■ **Provided records**
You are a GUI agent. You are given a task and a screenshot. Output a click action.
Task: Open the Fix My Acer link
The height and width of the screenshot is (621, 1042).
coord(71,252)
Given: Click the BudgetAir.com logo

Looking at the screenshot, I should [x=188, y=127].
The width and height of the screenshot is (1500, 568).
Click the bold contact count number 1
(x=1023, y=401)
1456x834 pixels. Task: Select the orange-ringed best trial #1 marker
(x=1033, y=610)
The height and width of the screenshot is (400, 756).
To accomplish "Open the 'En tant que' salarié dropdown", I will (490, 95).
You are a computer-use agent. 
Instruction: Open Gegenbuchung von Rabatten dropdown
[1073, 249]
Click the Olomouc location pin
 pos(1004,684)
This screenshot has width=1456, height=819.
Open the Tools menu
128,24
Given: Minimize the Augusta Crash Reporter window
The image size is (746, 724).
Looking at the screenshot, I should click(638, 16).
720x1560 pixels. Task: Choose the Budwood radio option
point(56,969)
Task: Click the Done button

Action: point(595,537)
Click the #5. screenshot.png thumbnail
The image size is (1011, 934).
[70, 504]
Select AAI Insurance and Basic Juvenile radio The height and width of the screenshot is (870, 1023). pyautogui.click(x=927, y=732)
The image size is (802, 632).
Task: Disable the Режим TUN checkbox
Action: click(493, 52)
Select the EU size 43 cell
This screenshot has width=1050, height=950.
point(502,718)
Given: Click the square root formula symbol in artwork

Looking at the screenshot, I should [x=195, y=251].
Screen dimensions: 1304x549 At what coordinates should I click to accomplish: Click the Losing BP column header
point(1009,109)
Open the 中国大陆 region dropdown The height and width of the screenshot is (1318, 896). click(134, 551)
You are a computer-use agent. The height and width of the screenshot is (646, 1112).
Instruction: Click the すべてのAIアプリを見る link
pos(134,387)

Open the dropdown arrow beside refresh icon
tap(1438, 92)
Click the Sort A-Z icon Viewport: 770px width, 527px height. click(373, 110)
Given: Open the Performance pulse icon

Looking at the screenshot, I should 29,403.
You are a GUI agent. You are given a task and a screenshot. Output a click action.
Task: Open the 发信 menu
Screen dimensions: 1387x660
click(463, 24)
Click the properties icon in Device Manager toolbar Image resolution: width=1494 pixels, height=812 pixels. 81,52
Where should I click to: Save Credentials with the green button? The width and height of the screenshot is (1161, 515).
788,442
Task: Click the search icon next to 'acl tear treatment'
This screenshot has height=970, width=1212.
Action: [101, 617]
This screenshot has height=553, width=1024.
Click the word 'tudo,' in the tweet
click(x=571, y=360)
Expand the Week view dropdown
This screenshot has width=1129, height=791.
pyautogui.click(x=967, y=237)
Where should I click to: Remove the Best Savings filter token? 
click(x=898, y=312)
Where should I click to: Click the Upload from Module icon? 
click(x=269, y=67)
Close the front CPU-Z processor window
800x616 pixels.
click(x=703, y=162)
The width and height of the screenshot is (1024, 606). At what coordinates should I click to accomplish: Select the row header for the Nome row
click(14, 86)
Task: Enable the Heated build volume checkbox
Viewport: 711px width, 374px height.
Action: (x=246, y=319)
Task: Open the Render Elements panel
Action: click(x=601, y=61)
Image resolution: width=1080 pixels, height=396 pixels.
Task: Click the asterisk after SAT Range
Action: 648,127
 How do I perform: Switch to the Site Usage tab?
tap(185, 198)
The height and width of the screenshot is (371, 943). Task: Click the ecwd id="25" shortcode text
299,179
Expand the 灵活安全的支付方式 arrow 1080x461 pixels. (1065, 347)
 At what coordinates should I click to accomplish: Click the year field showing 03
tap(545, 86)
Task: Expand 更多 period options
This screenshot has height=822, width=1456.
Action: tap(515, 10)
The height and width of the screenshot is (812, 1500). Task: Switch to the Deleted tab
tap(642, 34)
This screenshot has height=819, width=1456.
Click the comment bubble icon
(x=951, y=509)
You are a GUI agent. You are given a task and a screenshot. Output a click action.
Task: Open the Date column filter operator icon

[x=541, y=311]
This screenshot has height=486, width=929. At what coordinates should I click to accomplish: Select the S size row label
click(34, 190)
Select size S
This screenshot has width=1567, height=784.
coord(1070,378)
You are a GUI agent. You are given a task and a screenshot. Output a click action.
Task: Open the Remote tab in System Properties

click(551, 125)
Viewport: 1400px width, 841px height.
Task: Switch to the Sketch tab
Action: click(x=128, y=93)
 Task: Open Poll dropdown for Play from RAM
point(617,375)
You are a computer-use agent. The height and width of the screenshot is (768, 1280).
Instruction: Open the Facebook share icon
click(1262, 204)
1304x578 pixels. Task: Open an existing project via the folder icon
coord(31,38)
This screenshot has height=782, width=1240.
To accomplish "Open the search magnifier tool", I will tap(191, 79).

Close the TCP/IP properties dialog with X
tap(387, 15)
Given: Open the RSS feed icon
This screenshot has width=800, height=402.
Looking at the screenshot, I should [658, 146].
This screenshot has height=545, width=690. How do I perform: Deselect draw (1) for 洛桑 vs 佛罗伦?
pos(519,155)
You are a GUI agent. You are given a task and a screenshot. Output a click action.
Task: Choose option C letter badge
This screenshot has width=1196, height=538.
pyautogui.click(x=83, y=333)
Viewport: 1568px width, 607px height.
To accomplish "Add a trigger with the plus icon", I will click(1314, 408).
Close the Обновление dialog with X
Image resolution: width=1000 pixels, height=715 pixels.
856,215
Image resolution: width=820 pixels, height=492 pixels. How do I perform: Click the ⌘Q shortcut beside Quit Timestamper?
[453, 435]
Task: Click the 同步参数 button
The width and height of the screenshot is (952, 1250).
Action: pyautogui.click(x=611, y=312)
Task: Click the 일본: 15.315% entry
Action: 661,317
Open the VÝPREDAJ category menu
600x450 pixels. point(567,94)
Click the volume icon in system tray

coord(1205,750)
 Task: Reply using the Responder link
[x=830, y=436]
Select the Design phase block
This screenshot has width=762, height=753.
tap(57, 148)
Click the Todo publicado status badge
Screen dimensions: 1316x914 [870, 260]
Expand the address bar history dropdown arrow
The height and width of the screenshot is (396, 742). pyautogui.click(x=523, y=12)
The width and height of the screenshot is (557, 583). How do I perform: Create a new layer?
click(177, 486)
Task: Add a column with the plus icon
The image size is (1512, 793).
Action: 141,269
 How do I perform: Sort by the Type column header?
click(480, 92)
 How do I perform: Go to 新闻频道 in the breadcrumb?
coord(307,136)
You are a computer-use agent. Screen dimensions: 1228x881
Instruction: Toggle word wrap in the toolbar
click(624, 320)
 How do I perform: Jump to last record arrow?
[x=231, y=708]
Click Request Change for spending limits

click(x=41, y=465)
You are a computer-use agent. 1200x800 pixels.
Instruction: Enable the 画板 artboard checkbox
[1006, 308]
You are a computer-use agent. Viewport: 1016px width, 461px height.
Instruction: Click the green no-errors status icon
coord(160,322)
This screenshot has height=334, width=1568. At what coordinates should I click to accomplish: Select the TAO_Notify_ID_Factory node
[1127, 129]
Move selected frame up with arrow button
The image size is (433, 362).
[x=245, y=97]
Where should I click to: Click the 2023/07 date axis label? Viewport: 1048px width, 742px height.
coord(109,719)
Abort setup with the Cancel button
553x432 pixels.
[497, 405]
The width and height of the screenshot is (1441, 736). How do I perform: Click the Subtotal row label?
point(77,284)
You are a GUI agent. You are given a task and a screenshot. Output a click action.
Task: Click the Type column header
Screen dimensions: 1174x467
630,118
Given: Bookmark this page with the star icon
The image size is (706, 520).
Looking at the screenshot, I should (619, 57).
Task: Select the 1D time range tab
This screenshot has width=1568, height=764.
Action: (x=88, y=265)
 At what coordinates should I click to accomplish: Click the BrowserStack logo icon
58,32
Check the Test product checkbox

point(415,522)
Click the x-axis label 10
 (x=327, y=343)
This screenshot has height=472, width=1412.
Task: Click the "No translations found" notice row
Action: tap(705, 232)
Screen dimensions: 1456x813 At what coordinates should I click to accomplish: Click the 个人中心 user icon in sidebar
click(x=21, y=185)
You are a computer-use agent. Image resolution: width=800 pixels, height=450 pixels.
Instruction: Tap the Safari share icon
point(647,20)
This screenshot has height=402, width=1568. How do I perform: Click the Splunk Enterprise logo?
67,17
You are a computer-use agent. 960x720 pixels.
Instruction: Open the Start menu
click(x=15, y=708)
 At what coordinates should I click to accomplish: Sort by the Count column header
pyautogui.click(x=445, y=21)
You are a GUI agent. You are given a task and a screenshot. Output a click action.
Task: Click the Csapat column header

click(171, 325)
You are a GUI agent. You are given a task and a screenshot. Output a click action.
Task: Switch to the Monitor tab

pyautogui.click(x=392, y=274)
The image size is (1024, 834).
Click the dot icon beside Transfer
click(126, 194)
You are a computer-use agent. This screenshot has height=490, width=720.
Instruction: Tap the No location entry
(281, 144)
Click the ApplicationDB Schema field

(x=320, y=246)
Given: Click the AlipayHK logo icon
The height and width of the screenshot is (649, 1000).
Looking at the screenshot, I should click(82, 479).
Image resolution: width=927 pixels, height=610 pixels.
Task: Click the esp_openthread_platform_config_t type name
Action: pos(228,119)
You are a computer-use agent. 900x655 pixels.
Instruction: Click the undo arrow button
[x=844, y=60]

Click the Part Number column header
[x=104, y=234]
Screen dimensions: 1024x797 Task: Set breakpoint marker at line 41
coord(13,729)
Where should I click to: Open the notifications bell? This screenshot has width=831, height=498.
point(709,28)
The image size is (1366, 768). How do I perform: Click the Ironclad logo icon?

■ **Task details**
Each line in the records above that contains the word "computer" must be copied.

■ **The completed task**
You are a computer-use agent. 
You are a computer-use agent. The height and width of the screenshot is (646, 1112).
You are a computer-use agent. The height and width of the screenshot is (768, 1280).
You are a computer-use agent. Screen dimensions: 1228x881
You are a computer-use agent. 1200x800 pixels.
You are a computer-use agent. Viewport: 1016px width, 461px height.
You are a computer-use agent. Image resolution: width=800 pixels, height=450 pixels.
You are a computer-use agent. 960x720 pixels.
You are a computer-use agent. This screenshot has height=490, width=720.
You are a computer-use agent. 900x655 pixels.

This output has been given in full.